Individui e copi ogni riga dei dati sottostanti che contiene la parola "height", tenendo conto della distinzione tra maiuscole e minuscole.

● **Dati da elaborare**:
--
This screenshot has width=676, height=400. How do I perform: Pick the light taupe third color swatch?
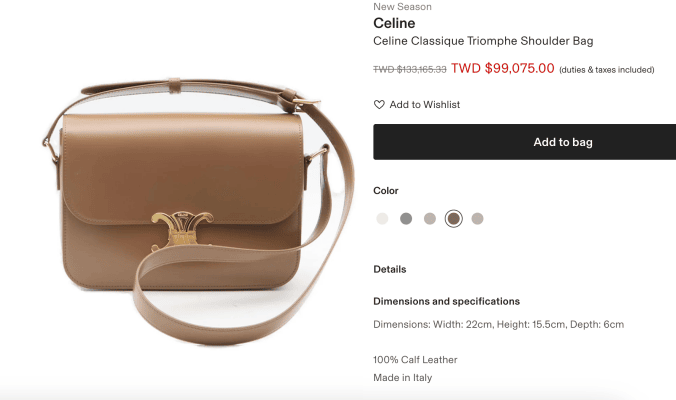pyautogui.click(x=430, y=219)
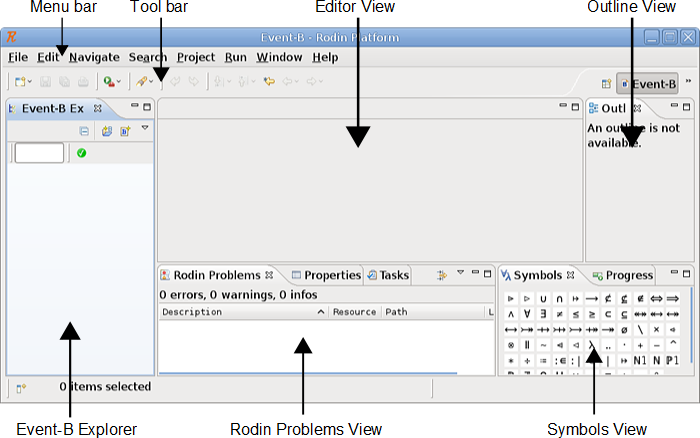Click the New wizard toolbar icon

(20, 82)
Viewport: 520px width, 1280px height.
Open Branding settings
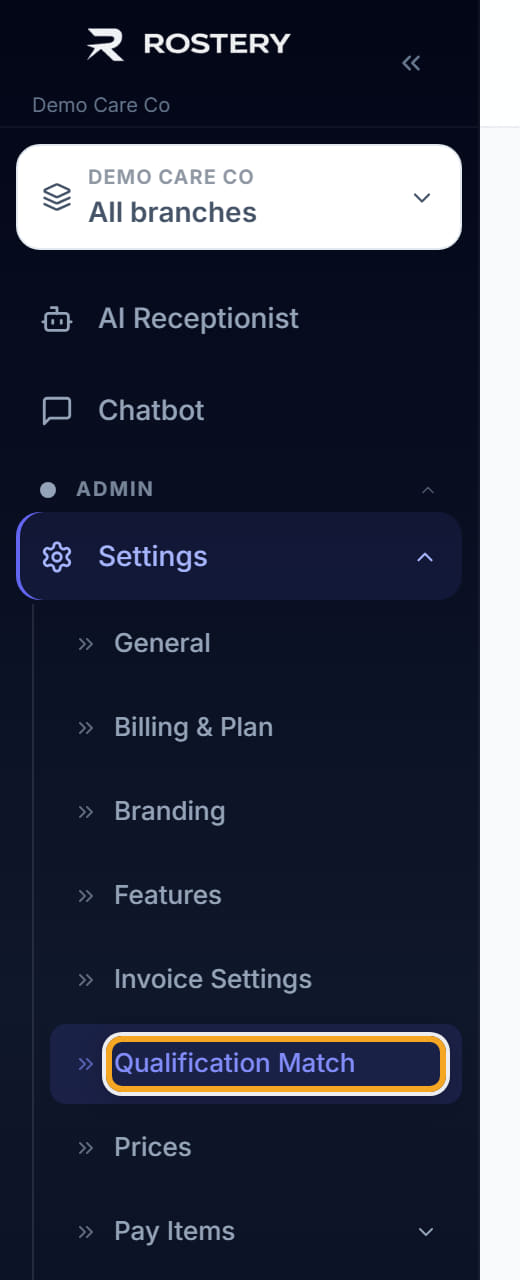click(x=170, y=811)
--
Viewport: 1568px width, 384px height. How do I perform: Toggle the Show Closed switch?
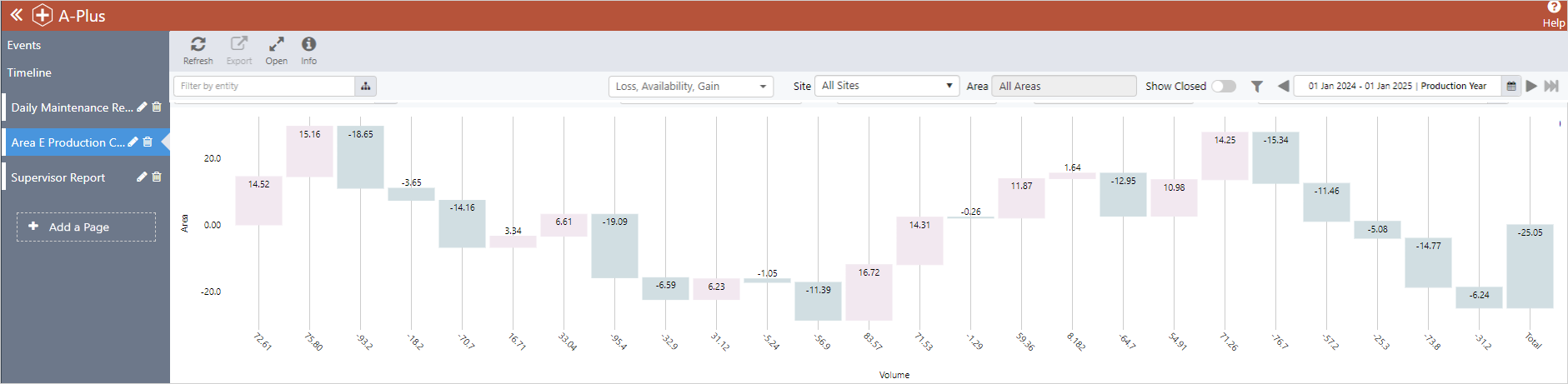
--
● **Risposta completa**:
This screenshot has width=676, height=400. How do I perform: Pick the light taupe third color swatch?
Viewport: 520px width, 1280px height.
Viewport: 1568px width, 384px height. How do I perform: Toggle the Show Closed switch?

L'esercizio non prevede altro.